Vault paths and wildcards

Hi Vault community,

Forgive me as I am very new to vault and have only to this point built a failover cluster Vault environment with a consul backend (yes I know this is now no longer required) deployed using terraform and ansible on a vsphere environment using CI/CD.

Now I am at the point of learning how to actually use Vault. However, I am a bit confused about vault paths and wondering if someone could clarify how wildcards work in policies and PUT operations?

I set up a test on my vault environment:

# vault secrets enable -path=ops/data/vault-test/* kv

I then created a policy:

# vault policy write vault-test - <<EOF
path "ops/data/vault-test/*" {
    capabilities = ["create", "read", "update", "patch", "delete", "list"]
}

I then created a role:

# vault write auth/jwt/role/vault-test - <<EOF               > {
>   "role_type": "jwt",
>   "policies": ["vault-test"],
>   "token_explicit_max_ttl": 60,
>   "user_claim": "user_email",
>   "bound_claim_type": "glob",
>   "bound_claims": {
>     "project_id": "42",
>     "ref_protected": "true",
>     "ref_type": "tag",
>     "ref": "auto-deploy-*"
>   }
> }
> EOF

and then set a token to use that role:

# export VAULT_TOKEN="$(vault token create -field token -policy=vault-test)"

Then I tried to create a secret in kv using that path:

# vault kv put -mount=ops/data/vault-test/secret kv test_secret=password123
Error making API request.

URL: GET https://127.0.0.1:8200/v1/sys/internal/ui/mounts/ops/data/vault-test/secret
Code: 403. Errors:

* preflight capability check returned 403, please ensure client's policies grant access to path "ops/data/vault-test/secret/"

It was my belief that “ops/data/vault-test/secret/” would be acceptable since there is a wildcard in the policy and the path would be created.

Even odder, this works hence my confusion:

# vault kv put -mount=ops/data/vault-test/* kv test_secret=password123
Success! Data written to: ops/data/vault-test/*/kv

It’s taking the wildcard literally!

Can someone please explain is this a bug or a misunderstanding? How is a wildcard supposed to work? Or should I be using a /+/ there instead?

Also, what are the best practices around setting paths? My intuition tells me that I should set something like:
/<project or department>/<application>/<environment>/<what-it-is (secret etc)>/

Or should you put what it is at the beginning i.e beginning with /kv/?

Thanks

Andy

This command is the start of the problems.

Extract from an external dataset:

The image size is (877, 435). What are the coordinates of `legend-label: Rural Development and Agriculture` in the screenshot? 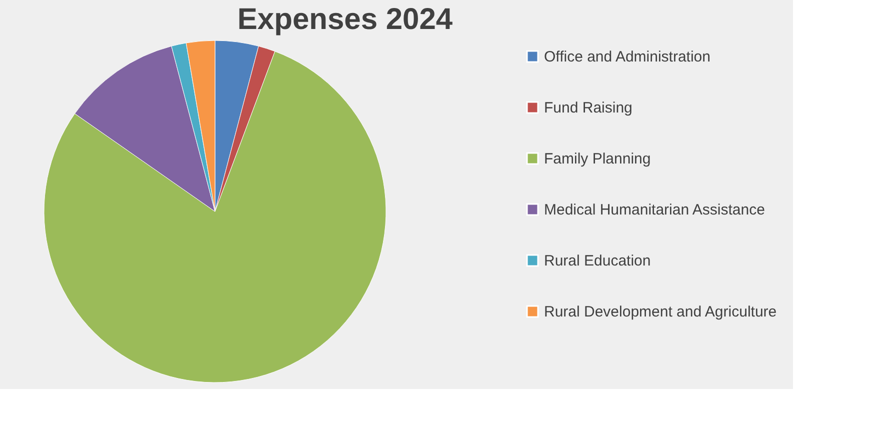 It's located at (660, 312).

Apparently - and it’s a surprise to me that this is allowed, and probably should be considered a bug - you’ve managed to create a literal path in Vault that contains an asterisk character. This will cause all kinds of confusion as you try to write policies that relate to it. You should not use an asterisk in naming the path to a secrets engine.

1 Like

Oh wow that really was an obvious error I didn’t realise I had even done. Of course, it makes sense, that path is the mount point and the root for that secrets engine. Very embarassing lol.

It did work once I disabled it and enabled it without the wildcard in there.

One more question, once I created a secret it is accessed using:

# vault kv get ops/data/vault-test/secrets/kv
======= Data =======
Key            Value
---            -----
test_secret    password123

Am I correct if I want to filter this to only get test_secret I use -field=test_secret? That did give me the result, but is it the best way.

I believe in this test example I should have put kv in the path and not actually named it kv

I really need to get my head around the best way to name things.

That is the way that’s provided, for if you’re working with Vault via shell scripts. It makes sense to use it in that context. In other programming environments you’d be more likely to talk to the Vault API directly.

For the most part, just whatever works for you.

The only thing to bear in mind is that Vault ACL policies have limited support for wildcards:

  • * can match any number of characters, at the end of a path only
  • + can match any one complete slash-separated path segment

So, if you can reasonably predict that you need to write wildcard policies covering multiple secrets engines, it is useful to bear that in mind when structuring their names.

@andyanfieldroad

I wrote up a guide to Vault ACL policies based on my experience with Vault and some common questions in the forums here:

It’s by no means perfect, but might help you get through some of the topics you’ll encounter.